In July 2009, Boeing first publicly unveiled a sixth-generation fighter concept for the F/A-XX program requirement officially revealing its project development. Its renderings and concepts showed a stealth twin-engined tailless jet with two-seat tandem cockpit and a blended wing fuselage. Boeing disclosed that it is intended to be manned or unmanned depending on the mission. The fighter concept is in the 40,000 lb weight class. The Northrop Grumman X-47B that was chosen for the UCAS-D program has also been proposed for the F/A-XX effort.

Boeing unveiled an updated F/A-XX sixth-generation fighter concept in April 2013. The concept is a tailless twin-engine stealth fighter available in manned and unmanned configurations. It has canards, which usually compromises frontal radar cross-section, unless designed and managed by software correctly. The lack of a tail shows an emphasis on all-aspect stealth. It also has diverterless supersonic inlets similar to the F-35. The manned version seems to have restricted rearward visibility without the aid of a sensor.

On 5 March 2025, Reuters reported that Lockheed Martin had been eliminated from the program as its proposed design failed to meet necessary criteria to move forward in the competition. This left Boeing and Northrop Grumman as the remaining competitors in the program. However, EMD source selection was repeatedly delayed due to funding disagreements at the Office of the Secretary of Defense level. The source selection date has been delayed to August 2026, with no announcement made as of September 2026.

== Program timeline ==
In 2011, the U.S. Department of Defense (DoD) planned to replace older F/A-18C/D Hornets with 220 F-35s. In March 2011, a Navy analysis of alternatives (AoA) showed that it might buy more F-35C aircraft, develop a new platform, or do both for its NGAD fighter program. In a May 2011 report to Congress, DoD revealed that it was considering buying more F-35C fighters to replace 556 Super Hornets.
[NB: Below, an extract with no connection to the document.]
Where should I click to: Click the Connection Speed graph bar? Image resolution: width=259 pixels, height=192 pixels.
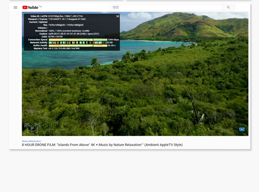pos(78,40)
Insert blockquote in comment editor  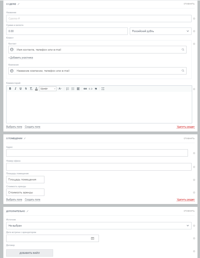tap(96, 89)
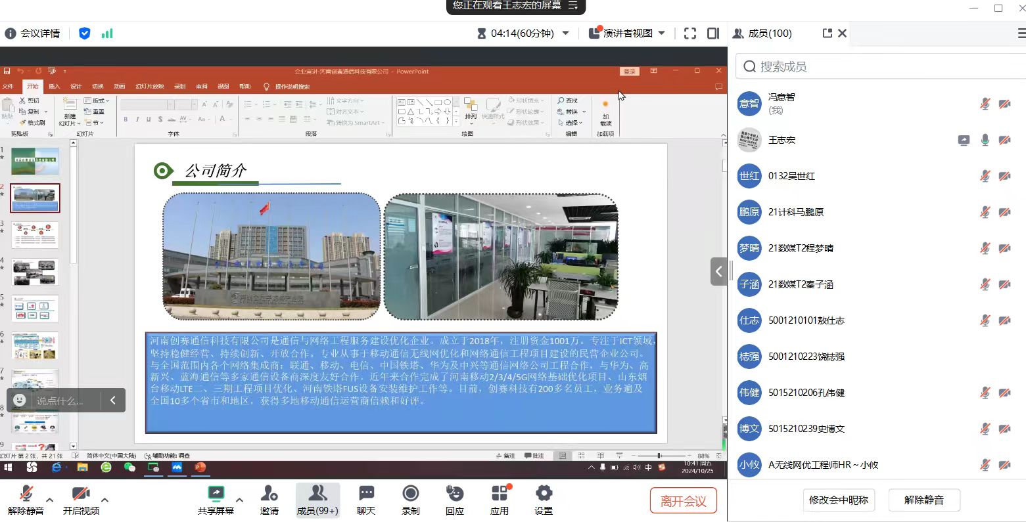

Northrop Grumman's first publicized rendering for its F/A-XX, as revealed in April 2026.

On 9 September 2014, the Navy announced that an AoA for the F/A-XX aircraft would begin in 2015. Meetings with industry would be held focusing on building new aircraft to meet the requirement, developing a "family of systems" approach, and discussing mission systems, avionics, and new next-generation weapons systems. On 4 April 2019, the director of Air Warfare in the Office of the Chief of Naval Operations stated that the AoA for the F/A-XX was to be completed in the spring of 2019, with a final report due in the summer of 2019. After the F/A-XX AoA was completed in June 2019, the Navy began the concept development phase of the development process. However, concerns were raised about funding, with Bryan Clark of the Hudson Institute predicting that the program would evolve into a modification of the F-35 or F/A-18 Super Hornet.

Until FY 2024, much of the F/A-XX funding were hidden under a classified special access program called Link Plumeria, among the DoD's largest research and development programs. Due to budget constraints, the Navy proposed delaying F/A-XX in its FY 2025 budget request in order to focus on near-term investments. In March 2025, Lockheed Martin was reportedly eliminated from the competition, with a winning design to be selected from Boeing or Northrop Grumman by the end of month. However, funding disputes and concerns regarding industrial design capacity within the DoD has resulted in the program and contract award being delayed.

In July 2025, it was announced that the F/A-XX program received $76 million in funding for fiscal year 2026 while the Boeing F-47 received $3.4 billion in funding. Congress subsequently increased the program's funding by $897.3 million moving it forward into the Engineering and Manufacturing Development (EMD) phase. Congress also directed the navy to move forward with a single EMD contract to accelerate operational fielding.